Lastly, in all these transgenic and in vitro studies, a problematic and unexplained observation against the instructive model is that normal polyclonal as well as monoclonal transgenic γδTCRs can drive the production of both DP and γδTCR+ thymocytes in basal states, without any experimental manipulations of TCR signaling. At the population level, both γδTCR+ and αβ lineage DP thymocytes are generated in mice lacking Tcrb (and hence the preTCR). The latter subset is absolutely dependent on the γδTCR for DN-to-DP progression [22, 23], but once at the DP stage Tcrg gene transcription is silenced and further maturation ceases. Expression of a transgenic TCRγ chain in Tcrb−/− mice greatly enhances DP cell generation, but has no significant effect on γδTCR+ thymocyte production . Based on similar total numbers and proliferative rates of γδTCR+ and DP thymocytes in Tcrb−/− mice , about half of γδTCRs would appear to be weak signalers that specify αβ T cell fate. Hence, at the population level, a large number of γδTCRs appear to lack the capacity to generate lineage discriminatory signals. Conversely, it could be argued that the preTCR does not exclusively trigger precursor cells to differentiate into αβ DP cells, as suggested by the finding that ~15% of γδ TCR+ cells harbor a functional TCRβ chain .

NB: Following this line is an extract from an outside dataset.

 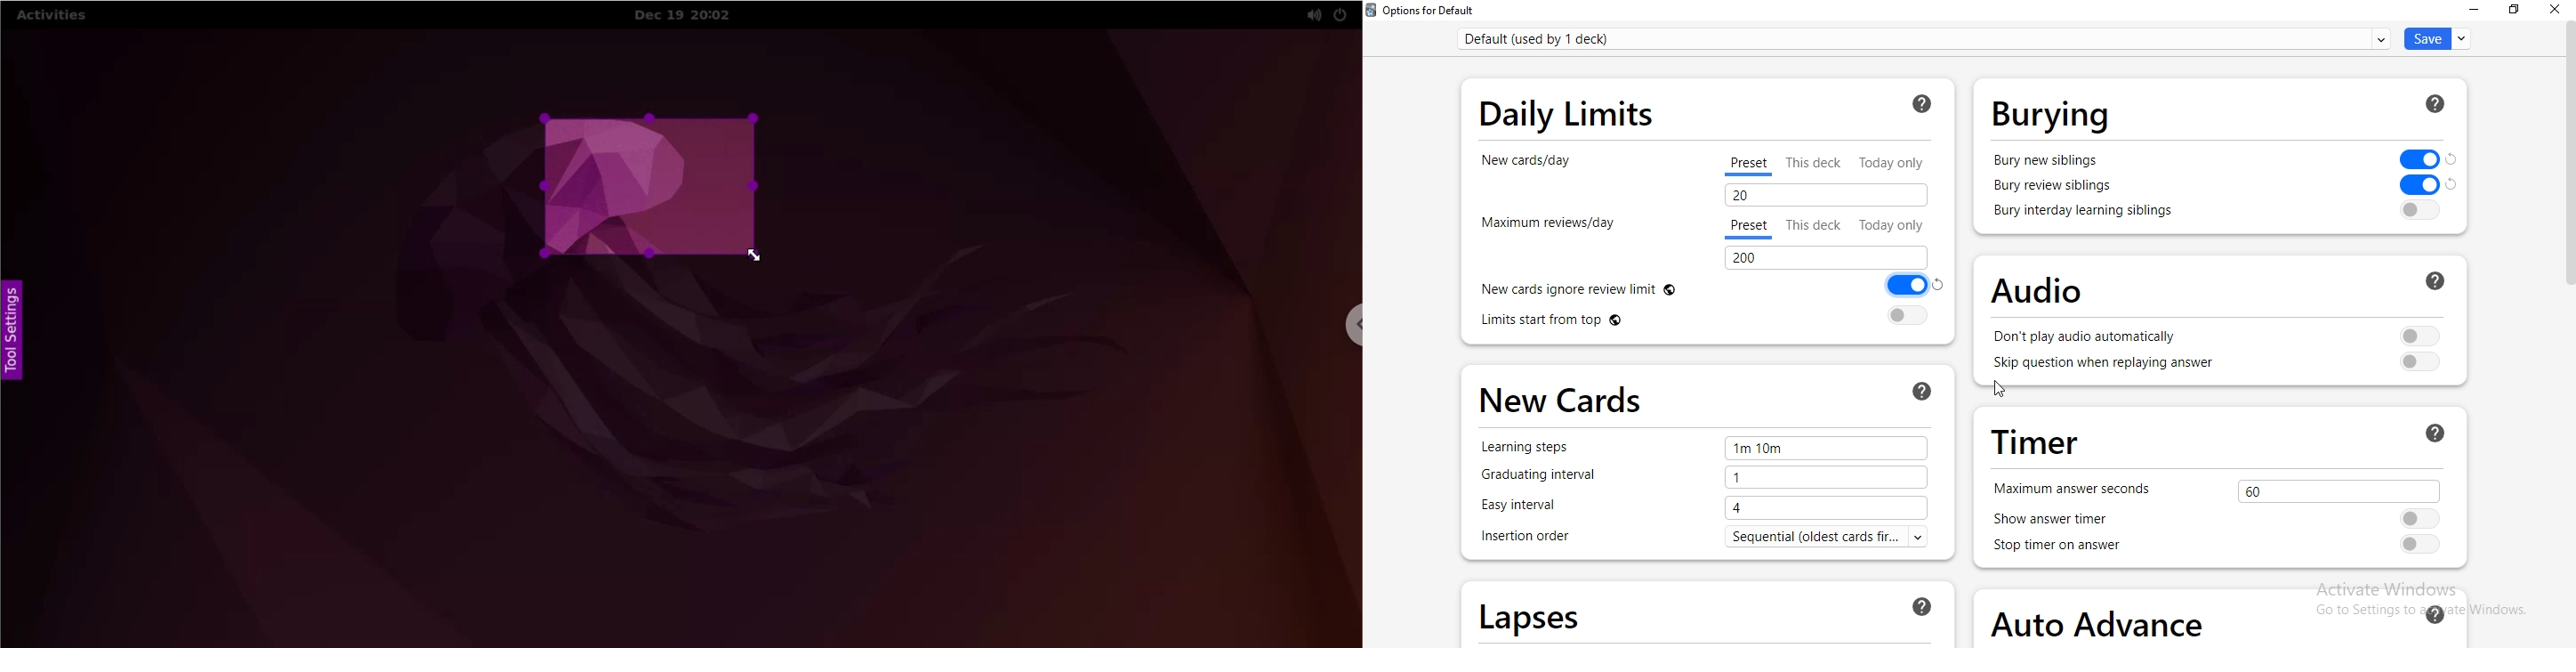 What do you see at coordinates (2422, 334) in the screenshot?
I see `Toggle` at bounding box center [2422, 334].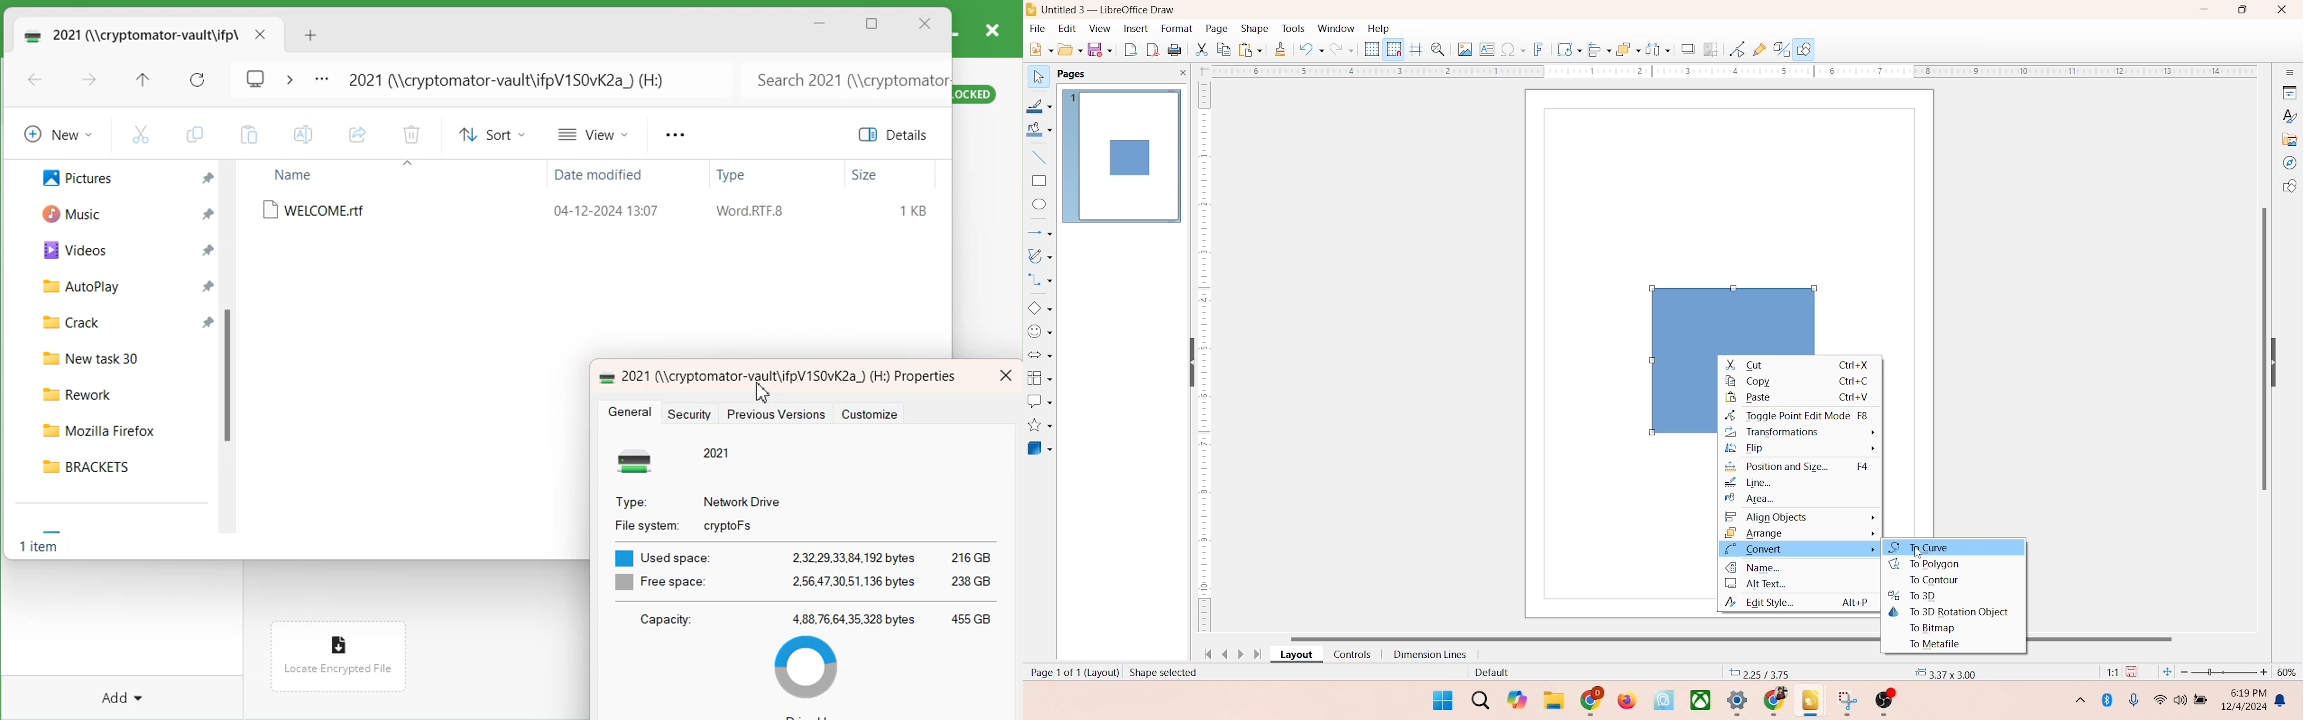 This screenshot has height=728, width=2324. I want to click on shape, so click(1254, 28).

One way out of this quandary for the instructive model is to introduce an element of stochasticity into the TCR/ligand-based interaction upon which instruction of a progenitor cell occurs. Thus, a given γδTCR can experience several possible outcomes. One is failure (within a prescribed developmental window) to transmit a cognate ligand-based signal, leading to dependence on weak tonic signals (from dimerization  or mere delivery of the TCR to the cell surface) for survival and differentiation to DP cells. Alternatively, the γδTCR may transmit a strong signal in response to non-cognate intrathymic ligands. For instance, some T22-specific γδT cells, such as the KN6 TCR, may mature into γδT cells in response to strong signals from interaction with non-cognate MHC-like ligands (some of which must be β2m independent, as T10/22-reactive γδ T cells are produced in B2m−/− mice). Finally, the γδTCR may respond to a different set of non-cognate ligands with extremely high affinity leading to cell death (for example, the G8 γδTCR recognizes T22 with ~100 times higher affinity than KN6 and is subject to negative selection [15, 25]). Experimentally decreasing signal strength will increase the generation of DP cells, perhaps at the expense of γδ T cells, with the caveat that those encounters that normally negatively select γδ T cells can be tuned lower to positively select γδ T cells. Hence, the quantitative instructive model can be upheld, ad hoc, by invoking stochastic encounters with a variety of potential ligands that elicit a spectrum of signal strengths, even from a single γδTCR.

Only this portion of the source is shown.